Viewing 39 posts - 1 through 39 (of 39 total)
  • Wide, light 29" rim? Cracked carbon content…
  • Hob-Nob
    Free Member

    Giving up with carbon rims on an MTB now, so far i’ve cracked an Easton rim, a 29″ Derby carbon rim & now an Enve.

    Never running silly low pressure, as I get tyre squirm, and never flatting, but still cracking a rim due to impact damage. Yes i’m racing DH on an AM bike, but, I need some sort of reliability….

    I will build them onto a set of DT240’s, the obvious choice is a Flow, but it’s going to make quite a big weight change on the wheel, so I don’t know if there is anything else out there i’m missing?
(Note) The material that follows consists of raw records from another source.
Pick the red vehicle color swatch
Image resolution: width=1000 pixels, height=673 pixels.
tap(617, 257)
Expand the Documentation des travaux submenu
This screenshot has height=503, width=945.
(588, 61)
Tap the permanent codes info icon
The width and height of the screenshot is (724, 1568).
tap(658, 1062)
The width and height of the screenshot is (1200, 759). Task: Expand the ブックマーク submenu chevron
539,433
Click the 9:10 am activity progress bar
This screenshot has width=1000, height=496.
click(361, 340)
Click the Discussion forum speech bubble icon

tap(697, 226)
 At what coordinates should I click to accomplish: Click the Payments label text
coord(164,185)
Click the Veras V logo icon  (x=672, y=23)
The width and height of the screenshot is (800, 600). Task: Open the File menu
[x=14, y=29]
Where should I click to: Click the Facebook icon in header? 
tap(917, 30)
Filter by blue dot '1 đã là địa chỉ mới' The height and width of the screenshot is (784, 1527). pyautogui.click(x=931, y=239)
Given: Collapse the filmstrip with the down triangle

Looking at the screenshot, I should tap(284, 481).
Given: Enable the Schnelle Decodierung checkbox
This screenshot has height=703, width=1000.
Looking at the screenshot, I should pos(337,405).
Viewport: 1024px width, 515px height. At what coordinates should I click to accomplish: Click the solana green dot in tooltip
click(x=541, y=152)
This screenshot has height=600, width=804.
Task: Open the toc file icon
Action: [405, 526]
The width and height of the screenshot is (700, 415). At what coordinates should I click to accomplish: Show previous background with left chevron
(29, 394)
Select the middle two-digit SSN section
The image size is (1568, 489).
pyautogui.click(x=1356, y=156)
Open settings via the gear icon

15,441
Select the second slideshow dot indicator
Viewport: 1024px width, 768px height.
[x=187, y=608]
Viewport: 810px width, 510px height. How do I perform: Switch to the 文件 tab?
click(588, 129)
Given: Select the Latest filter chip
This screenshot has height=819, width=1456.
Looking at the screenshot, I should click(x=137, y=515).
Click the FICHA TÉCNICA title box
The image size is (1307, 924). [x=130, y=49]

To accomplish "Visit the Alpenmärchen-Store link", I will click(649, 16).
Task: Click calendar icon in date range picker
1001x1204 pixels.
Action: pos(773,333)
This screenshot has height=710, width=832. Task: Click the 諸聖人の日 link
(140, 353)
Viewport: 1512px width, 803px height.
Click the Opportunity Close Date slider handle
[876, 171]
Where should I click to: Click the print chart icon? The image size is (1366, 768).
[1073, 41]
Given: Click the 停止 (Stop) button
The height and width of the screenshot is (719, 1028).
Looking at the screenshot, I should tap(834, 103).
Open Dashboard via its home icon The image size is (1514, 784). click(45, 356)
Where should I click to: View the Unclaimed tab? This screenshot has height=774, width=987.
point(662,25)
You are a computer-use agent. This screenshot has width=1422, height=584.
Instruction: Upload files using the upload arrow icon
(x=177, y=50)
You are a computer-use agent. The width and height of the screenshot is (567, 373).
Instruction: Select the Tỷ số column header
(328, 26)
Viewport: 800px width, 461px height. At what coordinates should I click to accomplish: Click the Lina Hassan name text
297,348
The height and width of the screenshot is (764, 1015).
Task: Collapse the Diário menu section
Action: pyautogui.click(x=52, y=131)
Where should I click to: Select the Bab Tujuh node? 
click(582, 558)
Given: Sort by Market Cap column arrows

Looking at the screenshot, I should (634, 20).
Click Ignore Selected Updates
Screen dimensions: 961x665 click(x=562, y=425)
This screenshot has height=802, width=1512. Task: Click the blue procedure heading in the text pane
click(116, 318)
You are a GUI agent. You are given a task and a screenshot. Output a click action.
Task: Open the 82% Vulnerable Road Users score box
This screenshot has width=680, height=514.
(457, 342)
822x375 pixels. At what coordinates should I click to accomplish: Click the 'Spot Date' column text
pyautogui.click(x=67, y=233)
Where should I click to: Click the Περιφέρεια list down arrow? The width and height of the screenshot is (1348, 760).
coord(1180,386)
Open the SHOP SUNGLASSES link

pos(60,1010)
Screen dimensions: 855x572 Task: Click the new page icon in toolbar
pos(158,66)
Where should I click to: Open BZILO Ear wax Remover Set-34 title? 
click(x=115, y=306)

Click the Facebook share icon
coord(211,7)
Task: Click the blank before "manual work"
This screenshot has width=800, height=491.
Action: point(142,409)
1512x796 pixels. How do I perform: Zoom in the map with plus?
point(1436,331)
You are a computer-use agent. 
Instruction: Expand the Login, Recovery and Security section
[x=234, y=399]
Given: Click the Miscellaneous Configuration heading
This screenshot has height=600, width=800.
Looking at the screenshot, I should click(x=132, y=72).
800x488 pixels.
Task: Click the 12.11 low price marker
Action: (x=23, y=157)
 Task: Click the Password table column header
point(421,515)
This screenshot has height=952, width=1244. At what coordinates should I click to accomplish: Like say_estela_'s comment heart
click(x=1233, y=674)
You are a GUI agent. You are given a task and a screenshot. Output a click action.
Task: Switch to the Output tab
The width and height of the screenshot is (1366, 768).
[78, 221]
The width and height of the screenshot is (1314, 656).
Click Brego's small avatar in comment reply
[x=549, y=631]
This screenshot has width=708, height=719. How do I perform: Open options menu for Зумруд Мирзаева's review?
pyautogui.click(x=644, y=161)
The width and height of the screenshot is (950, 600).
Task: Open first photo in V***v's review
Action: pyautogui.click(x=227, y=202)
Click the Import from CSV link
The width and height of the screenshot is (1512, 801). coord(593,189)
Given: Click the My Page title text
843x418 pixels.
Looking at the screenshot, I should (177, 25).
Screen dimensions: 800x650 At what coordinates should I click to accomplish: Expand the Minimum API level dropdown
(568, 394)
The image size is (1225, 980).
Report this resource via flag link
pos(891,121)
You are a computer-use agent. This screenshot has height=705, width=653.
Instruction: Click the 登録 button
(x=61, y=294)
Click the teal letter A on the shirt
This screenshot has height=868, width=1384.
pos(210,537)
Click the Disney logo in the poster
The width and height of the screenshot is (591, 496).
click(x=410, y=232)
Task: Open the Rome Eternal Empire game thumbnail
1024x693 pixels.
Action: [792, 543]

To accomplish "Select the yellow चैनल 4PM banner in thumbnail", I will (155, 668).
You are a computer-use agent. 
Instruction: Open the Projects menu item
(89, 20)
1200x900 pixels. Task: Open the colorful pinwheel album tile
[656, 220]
    The Syntace W35 wheels look great, but they don’t seem to do rim only, which is quite annoying, don’t want a proprietory wheelset, as I want to be able to get spares.

    Anything else out there? Or do I suck up the Flow Ex weight?

    _daveR
    Free Member

    Saw this on fb. Ouch!

    Finally ordered my lb rims too!

    drovercycles
    Free Member

    Rigida/Ryde do some really nice, super-wide, light, 29er rims with offset spoke holes drilled at an angle – should build up into a very strong wheel and give a nice shape to a wider tyre. Have a look at the Trace Enduro 29.

    akak
    Free Member

    http://www.justridingalong.com/parts/wheel-parts/rims/w35-rims.html listed as available to order if that helps you.

    honourablegeorge
    Full Member

    Would be interested to see your broken rims – you’re giving me second thoughts on the LB ones.

    Hob-Nob
    Free Member

    I’ll do some decent pictures with a macro lense. The Enve rim was worse than the Derby, the bead has delaminated, and split the carbon, and it was bulging on the outer wall, when I popped the tyre off at home it’s cracked across the internal rim bed and around the bead. Probably shouldn’t have done the last run!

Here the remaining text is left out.